Manche Markenartikler reagieren, indem sie dem Ganzen noch eines obendrauf setzen und erhöhen die Preise mehr, als dass dies der Anstieg der Produktionskosten vielleicht nahelegen würde. Wenig charmant, wird dies dann als Gierflation bezeichnet und führt, wenn die Händler das Ganze nicht mittragen und weitergeben wollen, dazu, dass es nicht Hamsterkaufbedingte Leerstellen in den Supermarktregalen gibt. Die ganz besonders pfiffigen Markenartikler lassen die Preise und Verpackungen gleich, packen aber weniger Inhalt rein.

Der Aufschrei bei den Verbraucherschützern ist dann jeweils groß, letztendlich kommt darin dann aber vielleicht auch eine von ihren Vertretern als Geschäftsgrundlage benötigte Entmündigung der Verbraucher zum Ausdruck.
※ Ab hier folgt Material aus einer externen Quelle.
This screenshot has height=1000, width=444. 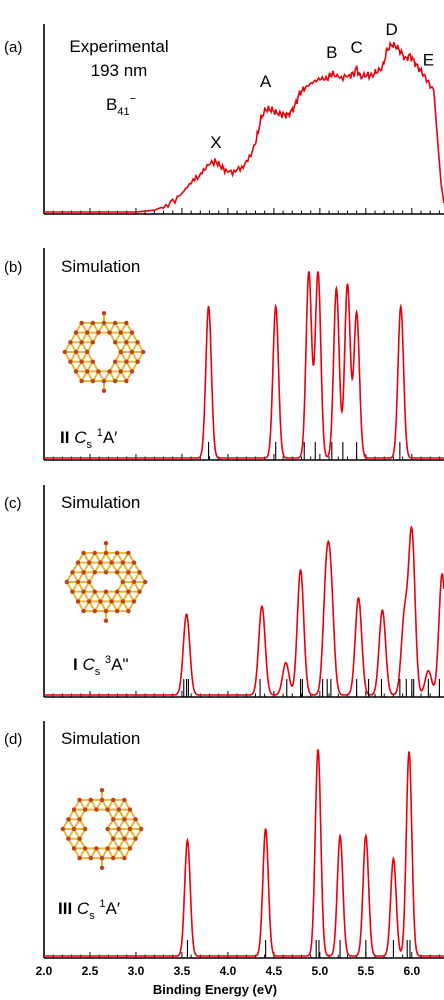 I want to click on species-label: B41−, so click(x=121, y=106).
Die Preisschilder in den Supermärkten sind zwar noch nicht ganz so aussagekräftig wie die Packungsbeilagen von Medikamenten, einen mühelosen Preisvergleich erlauben sie jedoch allemal und spielen den Ball eigentlich zurück zu den Verbrauchern.

Schwieriger wird es dann, wenn einzelne Produktbestandteile durch billiger zu beschaffende  Rohstoffe ausgetauscht werden, Palmfett bspw. Sonnenblumenöl ersetzt – Skimpflation bedeutet gewissermaßen, dass auf die Inferiorität des Produktes zwar hingewiesen wird, aber eine Lesebrille für deren Entdeckung vonnöten ist. Es ist mit Sicherheit kein Zufall, dass bei uns die Herkunftsbezeichnungen an den Frischetheken, anders als bspw. im Vereinigten Königreich, eher dem Bereich Kleinstgedrucktes zuzuordnen sind.

Es geht auch aber ganz ohne Griff in die Trickkiste. Nach den Pandemierekordjahren war im letztjährigen Herbst Trübsalblasen angesagt für unsere Heidekrautproduzenten. Mit der Fieberkurve Gasspeicherfüllstand und teils absurden Energiepreissteigerungen waren Callunen auf den Einkaufszetteln der Verbraucher ziemlich weit nach unten und der Abverkauf sowohl unter das Niveau der Vorjahre als auch der Vorpandemiezeit gerutscht. Insbesondere die größeren Topfgrößen litten. In diesem Herbst scheint, auch um der Inflation ein Schnippchen zu schlagen, eine Invasion der relativ kleinen Töpfe bevor zu stehen.

Und dabei macht nicht nur billig, billig das Rennen, auch Duos scheinen sich im 11er Topf durchaus wohl zu fühlen und könnten am Ende die Durchschnittspreise auf ein auskömmliches Niveau hieven. Einmal mehr zeigt sich, dass das Aufeinandertreffen von Angebot und Nachfrage zu äußerst effizienten Lösungen führt. Wer hätte im letzten Herbst gedacht, dass im Frühjahr 2023 die Energieversorger nach einem winterlichen Neukundenaufnahmestopp auf einmal wieder mit Kampfpreisen werben würden?

Et hätt noch immer jot jejange

§ 3 des Kölschen Grundgesetzes

Natürlich liegt das Energiepreisniveau immer noch deutlich über dem vor Februar 2022 – bei aller Dystopie in Michael Stipes „It’s the end of the world as we know it” liegt aber gerade im Ende des Refrains Hoffnung und Ausblick zugleich: „and I feel fine“. Und wenn nicht „fine“, dann zumindest zuversichtlich.